We have a confession. There’s no 3D printer in our fabrication shop. If that comes as a shock we apologize, but there are good reasons for not getting in to this technology, yet. That might change one day though, because it’s developing quickly. Already some pundits see 3D printing replacing conventional machining processes, although others argue it’s a complimentary technology. Here’s our take.
3D Printing Primer
We can’t talk about 3D printing, (additive manufacturing if you want to be more correct,) without first explaining what we mean. 3D printing is actually a range of processes that make parts by building them up, (hence the term “additive”.) The alternative is to machine material away from a solid billet (which we now call subtractive.)
Early 3D printers worked with plastics. More recently, machines have emerged that print metal. Most use a laser to fuse particles of metal powder into the shape required, building it up layer by layer.
Pros and Cons of Metal Additive Manufacturing
The major benefits of additive are:
- Build shapes almost impossible to make any other way. Lattice structures seem to be emerging as the “killer” application. These are especially valued in aerospace and motor sports for their weight-saving potential.
- Combine components that would otherwise be separate pieces requiring assembly. GE is doing this successfully with a complex part for their LEAP jet engine.
- Speed. 3D printing avoids the time involved in making patterns or mold tools, so it’s a faster way of getting initial quantities.
However, there are also two big negatives:
- It’s slow. The latest machines are getting quicker, but build times still stretch into hours for sizeable metal parts.
- Parts need finishing. The layers are visible and need milling or grinding to create smooth surfaces. Then there’s the matter of support structures. 3D printers struggle with overhanging features and holes that parallel the layers, so they add supports. These need cutting away after printing.
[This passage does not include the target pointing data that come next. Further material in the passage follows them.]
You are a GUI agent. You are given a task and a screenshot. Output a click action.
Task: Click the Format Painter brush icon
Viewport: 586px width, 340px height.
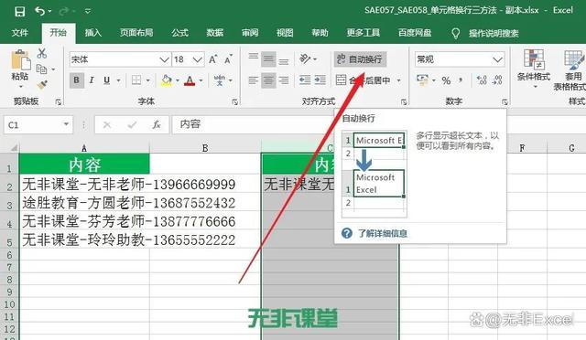(x=42, y=85)
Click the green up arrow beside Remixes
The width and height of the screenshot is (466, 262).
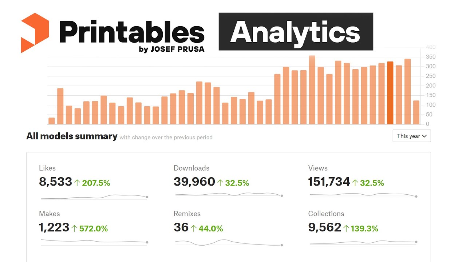pyautogui.click(x=194, y=229)
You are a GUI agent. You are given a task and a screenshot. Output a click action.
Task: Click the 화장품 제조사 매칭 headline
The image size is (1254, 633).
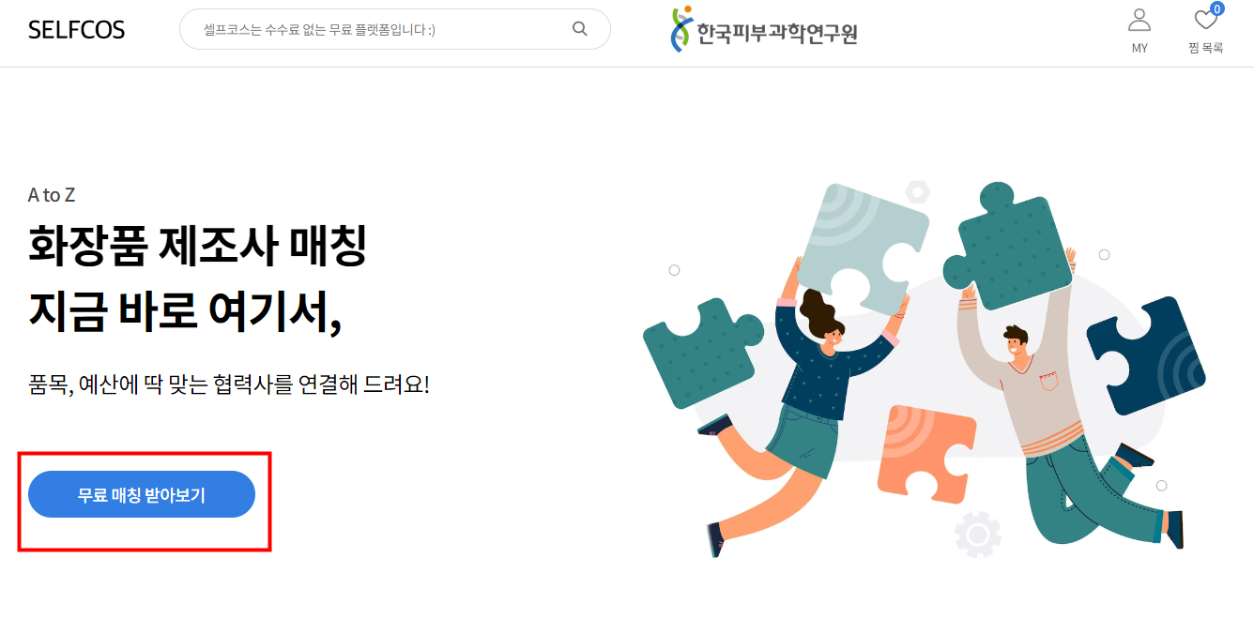pos(197,246)
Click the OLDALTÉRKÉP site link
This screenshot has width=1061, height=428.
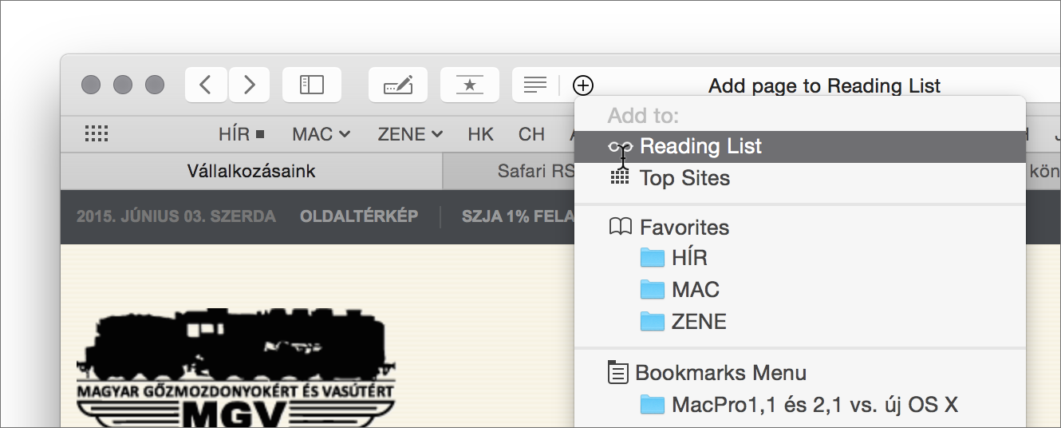[359, 216]
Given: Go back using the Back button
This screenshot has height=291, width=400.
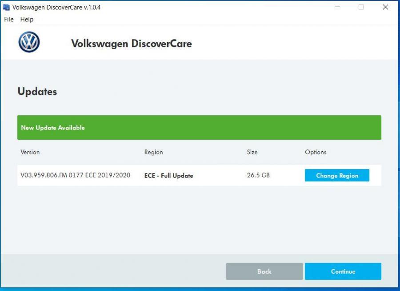Looking at the screenshot, I should coord(264,271).
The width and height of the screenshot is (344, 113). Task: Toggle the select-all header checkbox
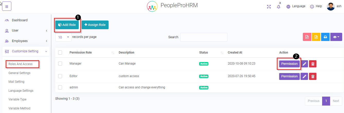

The Strengths of CNC Machining
Multi-axis CNC machines can sometimes produce a finished part in one operation. Often though, it takes two or three steps to go from bar or billet to usable part because the part needs presenting in different orientations.
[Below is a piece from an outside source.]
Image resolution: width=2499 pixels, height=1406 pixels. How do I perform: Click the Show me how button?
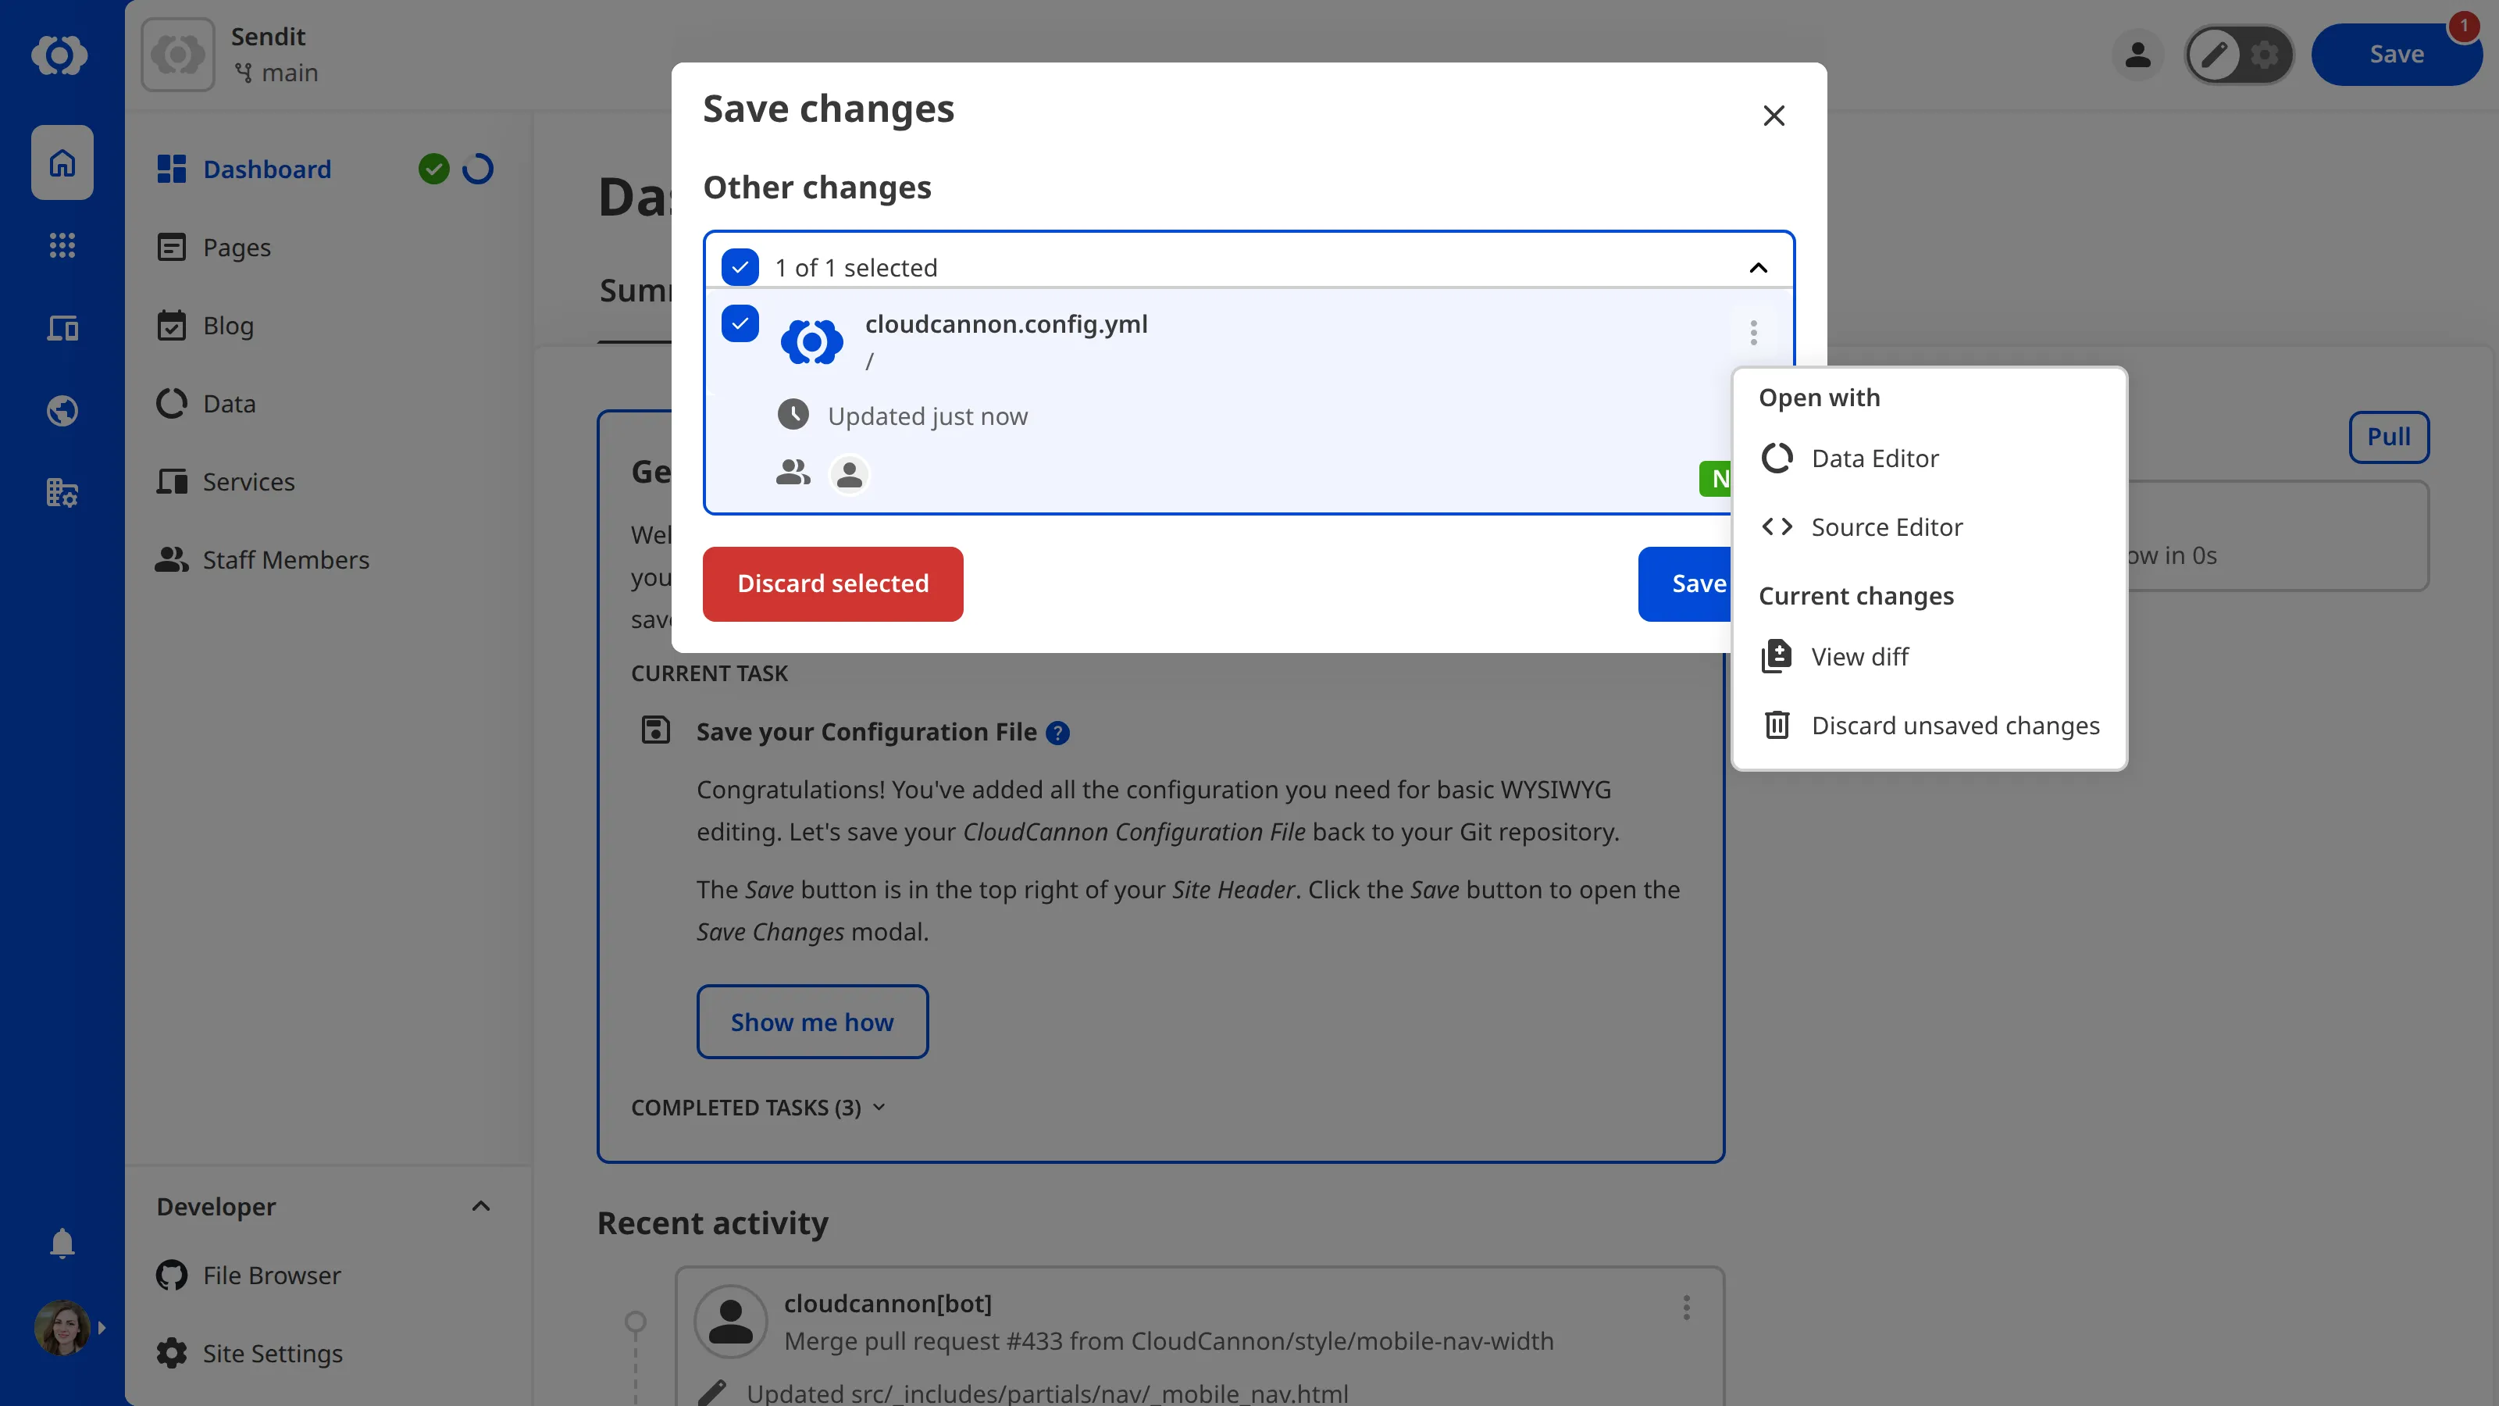click(x=812, y=1021)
Also in CNC machining’s favor, it’s accurate. Modern CNC machines, laser cutters and turret punches included, are very precise and repeatable. Tolerances tighter than +/- 0.002” are easily maintained. (That is somewhat part design and material dependent of course.)
Cases Where Additive Can Ceplace CNC Machining
We see two situations. One is where the design calls for really complex shapes that cannot be made any other way, such as the lattice structures discussed earlier. Notice though that this isn’t really taking away CNC work because it’s allowing designers to create entirely new geometric forms.
The other is where the part design calls for so much material to be removed that 3D printing is actually faster. For example, imagine a hollow box shape that can either be machined from billet or printed. Depending on size, printing could be faster, and as machines grow quicker, expect that breakeven point to move gradually in favor of additive. (We’d argue that fabrication will be faster than either of them for a while yet.)
Are Hybrid processes the Future?
Several machine tool manufacturers have launched hybrid machines. These combine material deposition, either laser-fused powder or conventional welding, with multiple machining axes. The idea is to allow production of a finished part in one go.
Impacting Design, not Manufacturing
It doesn’t look to us as though CNC machining is under threat. Rather, what’s happening is that additive is letting designers break free from the constraints imposed by conventional subtractive processes. Some parts previously machined from solid will move to 3D, but they’ll still need machining.
So is fabrication threatened? Not yet, and probably not for a long time to come. It is something we’ll continue to watch though.